Commissioner Lee also contended that both proposals “operate to suppress the exercise of shareholder rights.” The proposals would “make it more costly and more difficult for shareholders to cast their votes or even to get their issues onto corporate ballots.” Perhaps in contrast to Clayton, she sees “a stark divide between issuers and shareholders on the policies reflected here. The bottom line is that these policy choices, if adopted, would shift power away from shareholders and toward management.” But why make this policy choice when the data shows that management wins the vote about 90% of the time?
In her view, the proxy advisor proposal could impair shareholders’ ability to vote in reliance on independent recommendations. While accurate information is necessary, the data does not support the argument that the error rate is “sufficient to warrant a rulemaking.” In addition, greater issuer involvement, required by the proposal, would not improve proxy voting advice, but rather would reflect their stake in the outcome, potentially undermining the independence of the recommendations. And the mandatory delays could also wreak havoc on the timing of recommendations, perhaps giving companies more review time than proxy advisors have to craft the recommendation. Moreover, she said, the proposal does not give the same review opportunities to proponents of proposals.

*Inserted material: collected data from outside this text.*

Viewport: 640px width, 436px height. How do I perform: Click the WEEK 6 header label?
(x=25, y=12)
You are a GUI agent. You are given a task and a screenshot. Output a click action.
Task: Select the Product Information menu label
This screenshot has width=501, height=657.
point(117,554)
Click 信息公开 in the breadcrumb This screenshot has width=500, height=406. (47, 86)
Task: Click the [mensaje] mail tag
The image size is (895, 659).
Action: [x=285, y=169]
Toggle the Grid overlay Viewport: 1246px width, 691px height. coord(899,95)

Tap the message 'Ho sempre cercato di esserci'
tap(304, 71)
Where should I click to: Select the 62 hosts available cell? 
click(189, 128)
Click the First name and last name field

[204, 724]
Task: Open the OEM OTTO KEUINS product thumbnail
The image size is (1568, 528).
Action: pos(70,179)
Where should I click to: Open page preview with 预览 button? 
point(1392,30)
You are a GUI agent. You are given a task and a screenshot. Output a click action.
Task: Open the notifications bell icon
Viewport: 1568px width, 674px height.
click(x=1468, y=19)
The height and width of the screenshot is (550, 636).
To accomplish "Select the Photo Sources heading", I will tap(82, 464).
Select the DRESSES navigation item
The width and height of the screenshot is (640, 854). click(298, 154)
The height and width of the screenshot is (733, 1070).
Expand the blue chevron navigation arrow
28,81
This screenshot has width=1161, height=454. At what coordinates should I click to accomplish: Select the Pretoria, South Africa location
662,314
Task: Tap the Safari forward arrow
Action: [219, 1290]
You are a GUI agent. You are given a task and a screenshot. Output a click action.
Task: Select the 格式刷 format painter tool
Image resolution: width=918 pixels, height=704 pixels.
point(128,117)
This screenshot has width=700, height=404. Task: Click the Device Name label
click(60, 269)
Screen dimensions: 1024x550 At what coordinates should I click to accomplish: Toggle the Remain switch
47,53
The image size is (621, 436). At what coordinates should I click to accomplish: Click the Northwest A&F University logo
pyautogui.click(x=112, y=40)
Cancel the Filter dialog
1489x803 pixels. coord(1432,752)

In Lee’s view, shareholder proposals, such as majority vote rules for the election of directors and increased adoption of proxy access bylaws, “often highlight the need for important corporate reforms that are later adopted.” Yet, the second proposal will adversely affect smaller shareholders, creating “structural advantages for wealthier investors…. An investor who holds only $2000 worth of stock must now wait three years to submit a proposal. For context, an analysis of retail investor portfolios indicates that the median portfolio value is approximately $27,700. Thus, Main Street investors would generally have to invest virtually their entire portfolio into one company (something we strongly discourage) to enjoy the same rights as Wall Street investors, or they would have to wait three years to catch up to them.” Likewise, the changes to the resubmission thresholds are also “stifling to shareholders.” Significantly, the new “momentum” requirement would “block resubmissions when there is a 10% drop in support, even if these significantly higher thresholds are met. This is presumably because a 10% change in support is considered significant. But, under the proposal, that change is only significant when it shows a drop, not an increase, in support. Let’s look at the numbers: For shareholders to get from the first to the second resubmission threshold, they must show a 200% increase in support. A 199% increase? Not enough to move forward. A 10% decrease? Sufficient to block resubmission.”